## REQUIREMENT
Put each line of the data below into a Markdown table with two columns, Row and Line. Number the rows in order, and leave out blank lines.

## RECORDS TO USE
=-=-=-=-=
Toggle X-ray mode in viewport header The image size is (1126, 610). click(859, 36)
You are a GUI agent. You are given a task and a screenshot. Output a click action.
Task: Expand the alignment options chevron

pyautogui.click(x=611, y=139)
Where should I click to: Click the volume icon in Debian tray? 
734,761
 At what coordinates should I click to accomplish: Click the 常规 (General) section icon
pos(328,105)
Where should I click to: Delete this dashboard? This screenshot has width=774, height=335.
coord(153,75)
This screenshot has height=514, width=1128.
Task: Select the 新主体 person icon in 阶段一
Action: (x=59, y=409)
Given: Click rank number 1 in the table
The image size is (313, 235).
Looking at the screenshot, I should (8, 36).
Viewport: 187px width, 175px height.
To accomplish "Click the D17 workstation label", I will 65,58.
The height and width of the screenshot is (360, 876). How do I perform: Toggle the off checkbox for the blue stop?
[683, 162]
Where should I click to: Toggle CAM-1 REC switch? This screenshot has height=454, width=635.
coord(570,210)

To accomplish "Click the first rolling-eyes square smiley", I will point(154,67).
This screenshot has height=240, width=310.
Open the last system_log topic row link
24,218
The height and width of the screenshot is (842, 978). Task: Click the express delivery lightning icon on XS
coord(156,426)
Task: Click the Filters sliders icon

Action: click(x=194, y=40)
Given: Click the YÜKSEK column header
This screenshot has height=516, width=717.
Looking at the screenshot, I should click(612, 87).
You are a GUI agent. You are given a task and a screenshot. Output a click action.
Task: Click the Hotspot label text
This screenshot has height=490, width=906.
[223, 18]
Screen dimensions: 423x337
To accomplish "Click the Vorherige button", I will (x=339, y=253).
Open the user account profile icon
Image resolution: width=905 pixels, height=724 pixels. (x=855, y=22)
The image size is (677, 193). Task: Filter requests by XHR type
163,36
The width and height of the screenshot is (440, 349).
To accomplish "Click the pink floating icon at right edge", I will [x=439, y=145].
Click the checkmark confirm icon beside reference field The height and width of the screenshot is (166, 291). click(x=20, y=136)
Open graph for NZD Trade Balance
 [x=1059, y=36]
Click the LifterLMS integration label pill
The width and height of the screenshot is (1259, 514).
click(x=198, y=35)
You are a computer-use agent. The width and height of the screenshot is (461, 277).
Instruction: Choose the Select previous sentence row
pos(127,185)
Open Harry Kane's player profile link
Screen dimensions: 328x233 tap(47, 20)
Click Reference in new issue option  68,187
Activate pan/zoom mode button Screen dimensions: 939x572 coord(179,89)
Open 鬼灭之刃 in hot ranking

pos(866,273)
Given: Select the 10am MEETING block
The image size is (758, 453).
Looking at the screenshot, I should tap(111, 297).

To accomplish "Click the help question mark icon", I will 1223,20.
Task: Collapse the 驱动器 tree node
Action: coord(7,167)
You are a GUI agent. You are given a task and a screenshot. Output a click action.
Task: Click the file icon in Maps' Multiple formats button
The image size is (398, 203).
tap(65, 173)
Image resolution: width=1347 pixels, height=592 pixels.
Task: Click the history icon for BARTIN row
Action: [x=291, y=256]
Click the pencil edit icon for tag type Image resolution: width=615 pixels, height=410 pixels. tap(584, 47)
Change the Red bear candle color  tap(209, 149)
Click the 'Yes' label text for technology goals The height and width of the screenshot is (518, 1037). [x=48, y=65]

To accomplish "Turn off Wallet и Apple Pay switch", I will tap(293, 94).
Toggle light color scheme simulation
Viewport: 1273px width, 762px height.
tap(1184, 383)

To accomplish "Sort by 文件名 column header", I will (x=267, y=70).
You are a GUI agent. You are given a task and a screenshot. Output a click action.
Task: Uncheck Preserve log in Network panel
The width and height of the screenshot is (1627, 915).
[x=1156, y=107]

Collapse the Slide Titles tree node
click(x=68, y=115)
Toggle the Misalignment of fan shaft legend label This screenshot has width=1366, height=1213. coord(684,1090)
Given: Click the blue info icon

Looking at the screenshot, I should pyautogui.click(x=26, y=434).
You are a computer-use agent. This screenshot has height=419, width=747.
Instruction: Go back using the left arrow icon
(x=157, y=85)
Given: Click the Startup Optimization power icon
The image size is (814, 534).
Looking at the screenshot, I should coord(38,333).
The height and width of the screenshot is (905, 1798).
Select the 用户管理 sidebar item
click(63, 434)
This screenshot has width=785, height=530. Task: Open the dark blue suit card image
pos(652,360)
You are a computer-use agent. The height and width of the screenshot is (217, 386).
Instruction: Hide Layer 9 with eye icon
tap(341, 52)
=-=-=-=-=
## SOLUTION FOR THIS TASK
| Row | Line |
|---|---|
| 1 | Toggle X-ray mode in viewport header The image size is (1126, 610). click(859, 36) |
| 2 | You are a GUI agent. You are given a task and a screenshot. Output a click action. |
| 3 | Task: Expand the alignment options chevron |
| 4 | pyautogui.click(x=611, y=139) |
| 5 | Where should I click to: Click the volume icon in Debian tray?  |
| 6 | 734,761 |
| 7 |  At what coordinates should I click to accomplish: Click the 常规 (General) section icon |
| 8 | pos(328,105) |
| 9 | Where should I click to: Delete this dashboard? This screenshot has width=774, height=335. |
| 10 | coord(153,75) |
| 11 | This screenshot has height=514, width=1128. |
| 12 | Task: Select the 新主体 person icon in 阶段一 |
| 13 | Action: (x=59, y=409) |
| 14 | Given: Click rank number 1 in the table |
| 15 | The image size is (313, 235). |
| 16 | Looking at the screenshot, I should (8, 36). |
| 17 | Viewport: 187px width, 175px height. |
| 18 | To accomplish "Click the D17 workstation label", I will 65,58. |
| 19 | The height and width of the screenshot is (360, 876). How do I perform: Toggle the off checkbox for the blue stop? |
| 20 | [683, 162] |
| 21 | Where should I click to: Toggle CAM-1 REC switch? This screenshot has height=454, width=635. |
| 22 | coord(570,210) |
| 23 | To accomplish "Click the first rolling-eyes square smiley", I will point(154,67). |
| 24 | This screenshot has height=240, width=310. |
| 25 | Open the last system_log topic row link |
| 26 | 24,218 |
| 27 | The height and width of the screenshot is (842, 978). Task: Click the express delivery lightning icon on XS |
| 28 | coord(156,426) |
| 29 | Task: Click the Filters sliders icon |
| 30 | Action: click(x=194, y=40) |
| 31 | Given: Click the YÜKSEK column header |
| 32 | This screenshot has height=516, width=717. |
| 33 | Looking at the screenshot, I should click(612, 87). |
| 34 | You are a GUI agent. You are given a task and a screenshot. Output a click action. |
| 35 | Task: Click the Hotspot label text |
| 36 | This screenshot has height=490, width=906. |
| 37 | [223, 18] |
| 38 | Screen dimensions: 423x337 |
| 39 | To accomplish "Click the Vorherige button", I will (x=339, y=253). |
| 40 | Open the user account profile icon |
| 41 | Image resolution: width=905 pixels, height=724 pixels. (x=855, y=22) |
| 42 | The image size is (677, 193). Task: Filter requests by XHR type |
| 43 | 163,36 |
| 44 | The width and height of the screenshot is (440, 349). |
| 45 | To accomplish "Click the pink floating icon at right edge", I will [x=439, y=145]. |
| 46 | Click the checkmark confirm icon beside reference field The height and width of the screenshot is (166, 291). click(x=20, y=136) |
| 47 | Open graph for NZD Trade Balance |
| 48 |  [x=1059, y=36] |
| 49 | Click the LifterLMS integration label pill |
| 50 | The width and height of the screenshot is (1259, 514). |
| 51 | click(x=198, y=35) |
| 52 | You are a computer-use agent. The width and height of the screenshot is (461, 277). |
| 53 | Instruction: Choose the Select previous sentence row |
| 54 | pos(127,185) |
| 55 | Open Harry Kane's player profile link |
| 56 | Screen dimensions: 328x233 tap(47, 20) |
| 57 | Click Reference in new issue option  68,187 |
| 58 | Activate pan/zoom mode button Screen dimensions: 939x572 coord(179,89) |
| 59 | Open 鬼灭之刃 in hot ranking |
| 60 | pos(866,273) |
| 61 | Given: Select the 10am MEETING block |
| 62 | The image size is (758, 453). |
| 63 | Looking at the screenshot, I should tap(111, 297). |
| 64 | To accomplish "Click the help question mark icon", I will 1223,20. |
| 65 | Task: Collapse the 驱动器 tree node |
| 66 | Action: coord(7,167) |
| 67 | You are a GUI agent. You are given a task and a screenshot. Output a click action. |
| 68 | Task: Click the file icon in Maps' Multiple formats button |
| 69 | The image size is (398, 203). |
| 70 | tap(65, 173) |
| 71 | Image resolution: width=1347 pixels, height=592 pixels. |
| 72 | Task: Click the history icon for BARTIN row |
| 73 | Action: [x=291, y=256] |
| 74 | Click the pencil edit icon for tag type Image resolution: width=615 pixels, height=410 pixels. tap(584, 47) |
| 75 | Change the Red bear candle color  tap(209, 149) |
| 76 | Click the 'Yes' label text for technology goals The height and width of the screenshot is (518, 1037). [x=48, y=65] |
| 77 | To accomplish "Turn off Wallet и Apple Pay switch", I will tap(293, 94). |
| 78 | Toggle light color scheme simulation |
| 79 | Viewport: 1273px width, 762px height. |
| 80 | tap(1184, 383) |
| 81 | To accomplish "Sort by 文件名 column header", I will (x=267, y=70). |
| 82 | You are a GUI agent. You are given a task and a screenshot. Output a click action. |
| 83 | Task: Uncheck Preserve log in Network panel |
| 84 | The width and height of the screenshot is (1627, 915). |
| 85 | [x=1156, y=107] |
| 86 | Collapse the Slide Titles tree node |
| 87 | click(x=68, y=115) |
| 88 | Toggle the Misalignment of fan shaft legend label This screenshot has width=1366, height=1213. coord(684,1090) |
| 89 | Given: Click the blue info icon |
| 90 | Looking at the screenshot, I should pyautogui.click(x=26, y=434). |
| 91 | You are a computer-use agent. This screenshot has height=419, width=747. |
| 92 | Instruction: Go back using the left arrow icon |
| 93 | (x=157, y=85) |
| 94 | Given: Click the Startup Optimization power icon |
| 95 | The image size is (814, 534). |
| 96 | Looking at the screenshot, I should coord(38,333). |
| 97 | The height and width of the screenshot is (905, 1798). |
| 98 | Select the 用户管理 sidebar item |
| 99 | click(63, 434) |
| 100 | This screenshot has width=785, height=530. Task: Open the dark blue suit card image |
| 101 | pos(652,360) |
| 102 | You are a computer-use agent. The height and width of the screenshot is (217, 386). |
| 103 | Instruction: Hide Layer 9 with eye icon |
| 104 | tap(341, 52) |